0. Setup - API Key, Load [R] Packages

You Need a free Census API "Key" - Signup

http://api.census.gov/data/key_signup.html

Load [R] Packages that we will use latter

install.packages(c('dplyr','httr','jsonlite','tidyr','reshape','ggplot2','haven','foreign'),
                   lib='/usr/local/lib/R/site-library',dependencies=TRUE)
In [ ]:
library(dplyr)

library(httr)
library(jsonlite)

library(tidyr)
library(reshape)

library(ggplot2)

library(haven)
library(foreign)

1. Obtain - Data Stream

Application Programming Interface - US Census API

In a nutshell, an API is a set of well-defined 'rules of engagement' to request items from a supplier.

https://en.wikipedia.org/wiki/Application_programming_interface

Most commonly, you glue together 3 items as a web URL

1. a standardized "base" web url 
    (doesn't change for anyone or any request)

2. your specific request items 
    (can change, up to the user)

3. your user-specific API Key 
    (fixed for individual user, but different across individuals)
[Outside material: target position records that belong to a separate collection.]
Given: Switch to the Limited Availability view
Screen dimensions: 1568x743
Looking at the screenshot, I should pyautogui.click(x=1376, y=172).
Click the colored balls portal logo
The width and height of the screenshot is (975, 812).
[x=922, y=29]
We will get our requested data from the US Census Bureau API

A one stop shop table of contents that shows the currently available Census datasets

http://api.census.gov/data.html

2015 Census Planning Database: Tract Level

We will use the US Census Bureau's API, to request the Census Planning Database: Tract Level

Variables:

http://api.census.gov/data/2015/pdb/tract/variables.html

API Syntax:

http://api.census.gov/data/2015/pdb/tract?get=FOO1&key=FOO2

NOTE: clicking the above URL will NOT work NOTE: the two "FOO1" and "FOO2" entries, which are placeholders, to be specified by YOU

Example - Glue: API base url + Request + ...

Michael Tzen Requests:

Scope - LA County (state:06+county:037)
Entity - Tract Level
Attributes - County, State, Total Population in 2010 Census, Tract Land Area, Females in Census 2010

Using the 'API rules of engagement' I shoehorn my requests into the WEB URL below:

http://api.census.gov/data/2015/pdb/tract?get=County_name,State_name,Tot_Population_CEN_2010,LAND_AREA,Females_CEN_2010&for=tract:*&in=state:06+county:037&key=YOUR_KEY_GOES_HERE

NOTE: clicking the above URL will NOT work

NOTE: "YOUR_KEY_GOES_HERE" ("FOO2"), my user-specific API Key, is still NOT specified by me

[R] Example - Glue: API base url + Request + API Key

[R] 'dplyr' package https://cran.rstudio.com/web/packages/dplyr/vignettes/introduction.html

In [ ]:
# put key inside quotes
YOUR_KEY_GOES_HERE = "foo"
In [ ]:
# library(dplyr)

url_base = "http://api.census.gov/data/2015/pdb/tract?"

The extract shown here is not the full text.